Components of a pattern recognition system

Pattern recognition, which is closely related to both artificial intelligence and machine learning is an automated process of recognizing the regularities of given data and classifying it into different categories using various computer algorithms. Pattern recognition has vast practical implementations and some of them are: differentiate patients with and without cancer, separating different species of plants and making a distinction between forged and real signatures.

To better understand the process it is best to separate it into different components which will be described in the following part of the text.

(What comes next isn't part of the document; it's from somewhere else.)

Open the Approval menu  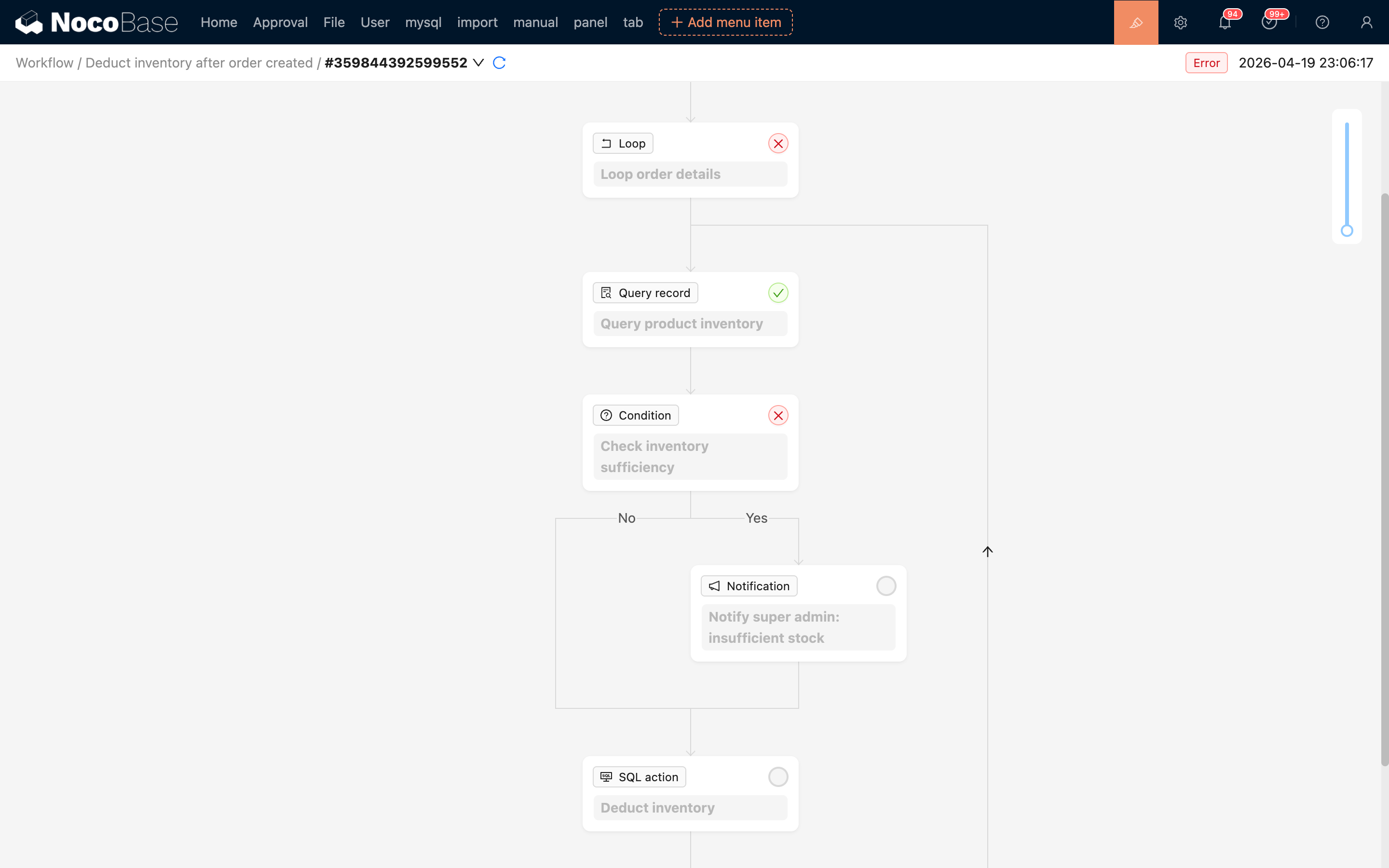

  • Often called the input, the first component of a pattern recognition system represents the data that is being processed. This data is usually gathered via different sensors, cameras, and similar tools or obtained from a database. When the data is obtained it is in its raw form, which can be used right away, or it can be altered to suit the later steps. Most often used is a form of a vector.
  • The second step is preprocessing. This includes manipulation of data to produce a dataset on which a specific computer algorithm can be applied. For example, when preprocessing images, you can do a re-sizing of the images so that all of the images in the data set have the same number of pixels, and apply different types of filtering such as a low pass and a high pass filter which in this case are used for noise reduction in the data. Preprocessing is done to increase the overall accuracy of the recognition and to reduce the storage requirements.
  • Dimensionality reduction is used to reduce the number of variables in the data set by obtaining a set of principal variables. Different approaches are feature selection and feature extraction. Feature extraction derives an informative and non-redundant set of variables from an initial dataset. In image processing, this is used to detect and isolate different shapes on an image, and it can be used to isolate different letters from one another using similar principles.
  • Prediction is the next component of a pattern recognition system. Machine learning models are being selected in this step. You can use various different machine learning models and two of the biggest groups are supervised and unsupervised learning.  Supervised learning solves classification and regression problems. Unsupervised learning is used to detect a structure within the given dataset. It uses clusterization and dimension reduction algorithms.
  • Applying different algorithms on the dataset means the output will have several different models available to select. This is done in the next step where the best model is chosen for the data. Validation of models is done in several different ways, and the goal is to minimize the prediction error that occurs. There are methods like holdout, cross-validation, bootstrap and separation of data into training, validation and testing subsets.

When the best model is chosen it is ready to be implemented into a system and serve its practical purpose.